Common problems with speech interfaces
I asked what problems students had had with telephone-based speech interfaces they'd used. Here are some of the responses:
- Can't go back. At some point you accidentally press the wrong key and suddenly you're stuck in the wrong part of the menu system. You can't figure out how to undo your mistake, so you end up having to hang up and call back.
- Long, uninterruptible recordings. You have to listen to so much unrelated information you get distracted. It's frustrating you can't skip past it.
- Can't repeat information. You finally wade through the menu system to find what you need, but you miss that crucial piece of information. Next thing you know, the system hangs up on you. "Thanks for calling! Good-bye."
- Vicious cycles. You press one key and get routed to one department, then press another and end up back where you came from. Déjà Vu!
Principles for speech interface design
Some of these are converses of the common problems above. Here are some things to remember to avoid mistakes often made in speech interfaces:
- GUIs don't translate well to speech. It's inadvisable to create a GUI first and quickly convert it to a speech interface after the fact. Imagine listening to a dictation of Yahoo's front page!
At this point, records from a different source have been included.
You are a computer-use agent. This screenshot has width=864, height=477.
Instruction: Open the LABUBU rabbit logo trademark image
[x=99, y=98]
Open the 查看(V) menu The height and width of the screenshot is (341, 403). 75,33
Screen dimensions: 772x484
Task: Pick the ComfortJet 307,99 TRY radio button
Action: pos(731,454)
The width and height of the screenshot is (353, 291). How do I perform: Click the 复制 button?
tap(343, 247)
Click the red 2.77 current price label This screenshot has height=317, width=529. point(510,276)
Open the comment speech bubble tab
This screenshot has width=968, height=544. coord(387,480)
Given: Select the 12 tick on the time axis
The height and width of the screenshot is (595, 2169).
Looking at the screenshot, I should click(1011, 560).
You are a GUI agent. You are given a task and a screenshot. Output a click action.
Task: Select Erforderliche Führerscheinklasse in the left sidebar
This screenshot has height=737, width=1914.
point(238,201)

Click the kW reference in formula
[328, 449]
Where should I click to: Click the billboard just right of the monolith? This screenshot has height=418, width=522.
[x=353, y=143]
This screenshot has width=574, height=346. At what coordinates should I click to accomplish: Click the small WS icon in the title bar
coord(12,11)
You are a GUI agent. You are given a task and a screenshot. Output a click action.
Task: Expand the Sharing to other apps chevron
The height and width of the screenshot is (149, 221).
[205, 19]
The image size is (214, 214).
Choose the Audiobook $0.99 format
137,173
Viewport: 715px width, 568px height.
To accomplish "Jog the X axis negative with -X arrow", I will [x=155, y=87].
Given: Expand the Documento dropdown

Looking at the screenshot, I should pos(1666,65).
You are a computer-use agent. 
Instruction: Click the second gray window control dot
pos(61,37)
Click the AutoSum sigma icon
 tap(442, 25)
See the next point.
- Keep menus small. In a GUI it is easier to focus on what's interesting and ignore what's irrelevant (such as banner ads and long parenthetical phrases), so it makes sense to present more information and options at once. In a speech interface equal time is given to each item presented; you can't simply scan for what you want.
- Make messages concise. Keep menu items, prompts, and feedback as brief and informative as possible. This is part of an overall theme of keeping up the pace of interaction. Users are waiting to speak; the longer they have to wait, the more frustrated they become.
- Give clear context cues. A speech interface should clearly communicate important state, such as "main menu" or some other title at every transition. Unannounced state changes can be disorienting.
- Prompt for input. Make sure it's clear when input is expected. This doesn't necessarily mean enumerating all available options every time. When the context is clear it may be appropriate to simply say, "What now?"
- Give immediate feedback. When a user issues a command, it is usually a good idea to acknowledge that command by repeating it to the user. For example, "OK, next item." Remember, users make mistakes, and so do speech recognition engines. It's confusing when the response seems inappropriate but you're not sure why. Immediate feedback lets the user recognize mistakes right away.
- Confirm irreversible actions. If something is difficult or impossible to undo, ask the user for confirmation before doing it. For example, "I heard you say, 'Launch intercontinental ballistic missile.' Is this correct?"